Un bateau de pêche entre dans le port de Deauville, une femme de dos, très belle et un peu floue s'éloigne sur la jetée brumeuse, elle vient de conter le petit chaperon rouge à une jeune fille; plus loin, un homme s'adresse à un autre, que l'on ne voit pas , il s'agit peut-être du chauffeur, l'homme debout parle d'aller au golf , l'autre, celui qui conduit la voiture, Antoine, est un enfant, son fils peut-être.
Quelques notes de piano d'une mélodie teintée de mélancolie que l'on connait depuis toujours, résonnent dans l'immensité d'un beau paysage de bord de mer en noir et blanc, nous sommes à Deauville, un homme et une femme raccompagnent leurs enfants " à la pension" avant de rentrer à Paris. Le hasard, un train parti trop tôt, va les réunir le temps d'un trajet en automobile, le temps d'un long dialogue, en noir et blanc toujours, entre sourires esquissés, mots chuchotés, confidences, regards dérobés, Anne et Jean-Louis se racontent l'un à l'autre avec délicatesse, deux êtres profondément marqués par le deuil, s'écoutent avec attention, avec bienveillance.
En découvrant tardivement "Un homme et une femme", l'on se rend compte qu'on le connait déjà un peu ce film, les "da ba da ba da" murmurés par Nicolle Croisille qui sont des mots d'amour, les phares de la voiture de Jean-Louis ne s'allument plus simplement dans un clin d' oeil cinématographique entrevu, mais célèbrent, dans une course désordonnée, improvisée de magnifiques retrouvailles, celles de deux adultes qui s'avouent leur passion, de deux enfants impatients de vivre un jour à leur tour ces émotions.

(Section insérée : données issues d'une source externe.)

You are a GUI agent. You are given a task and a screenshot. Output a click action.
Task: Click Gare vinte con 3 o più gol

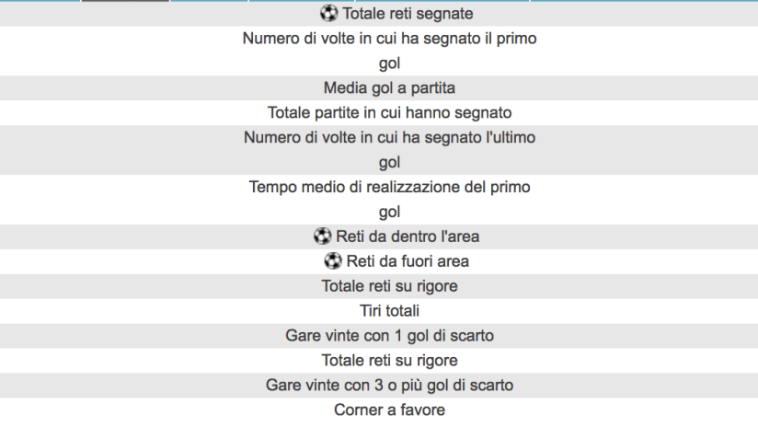[389, 385]
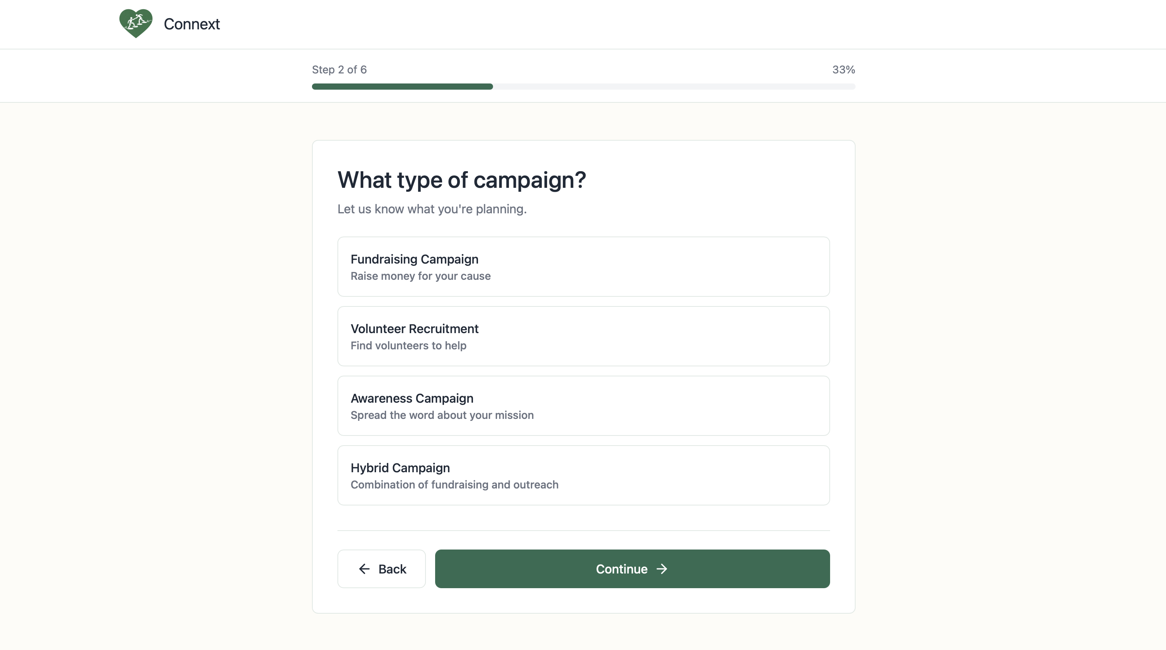Click the "What type of campaign?" heading

click(x=461, y=180)
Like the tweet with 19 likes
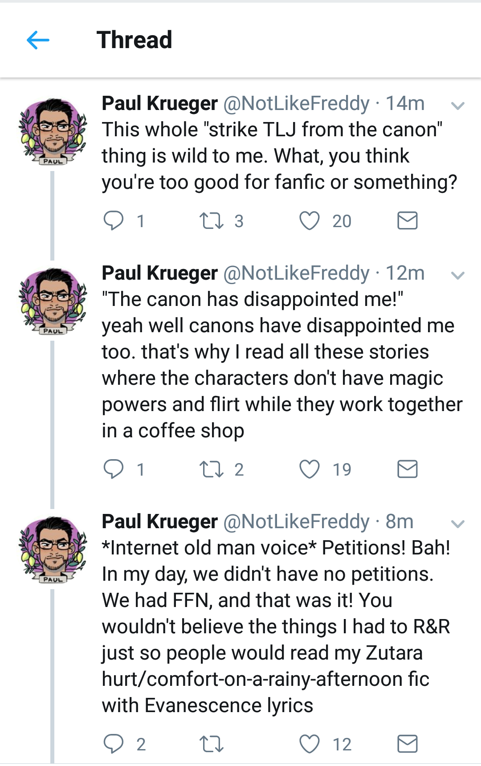This screenshot has width=481, height=766. pyautogui.click(x=309, y=469)
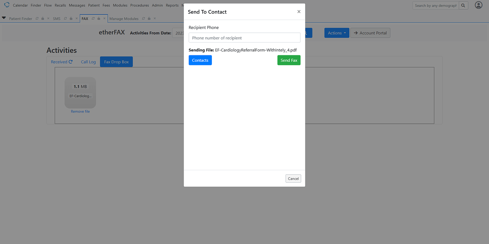Click the app logo in the corner
489x244 pixels.
coord(6,5)
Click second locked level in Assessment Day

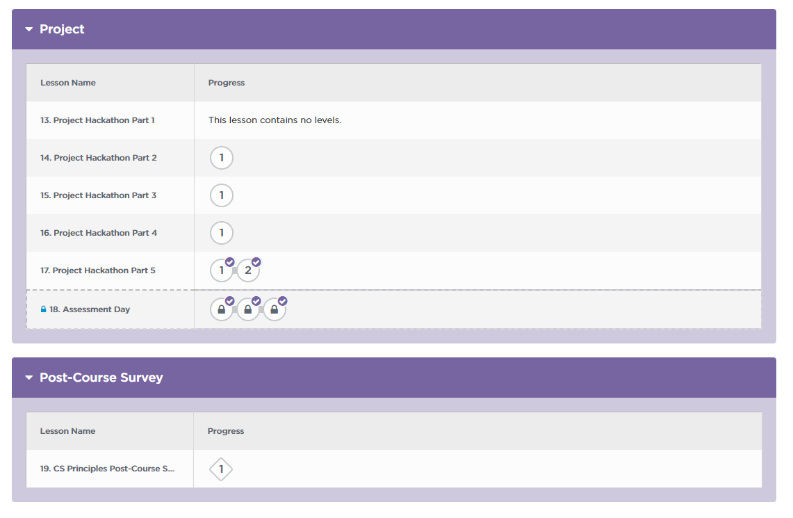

Et puis, il y a la découverte, celle d'une d'une œuvre unique, parce que l'amour, cet amour entre deux adultes déjà abîmés par la vie n'a jamais été filmé avec autant d'émotion, de vérité ; un amour absolu, éternel, mais, empreint d'une infinie tristesse, qui se confronte aux souvenirs de l'être perdu, auquel il faut un peu renoncer en l'oubliant sans le trahir.
La scène charnelle ne montre que les visages, les mains qui se cherchent, une longue étreinte, ou chacun cherche l'abandon, la consolation aussi. Puis soudain, le regard d'Anne voilé, les regrets qui affleurent : elle pense à ce mari, "pas encore mort" pour elle, se sent infidèle, "Un homme et une femme " est également le récit d'un amour impossible, d'un deuil inachevé, la tragédie d'une séparation et des retrouvailles encore improvisées, mais probablement éphémères, le lendemain sur le quai d'une autre gare.
Enfin, découvrir un homme et une femme soixante-huit ans après sa sortie, c'est comprendre immédiatement que ses autres scènes sublimes, celle du repas, du télégramme accompagneront longtemps nos souvenirs, c'est réaliser qu'Anouk et Jean-Louis sont des amoureux, magnifiques, bouleversants qu'il suffit de filmer leurs visages, leurs regards , leurs silences pour aller vers l'éternité.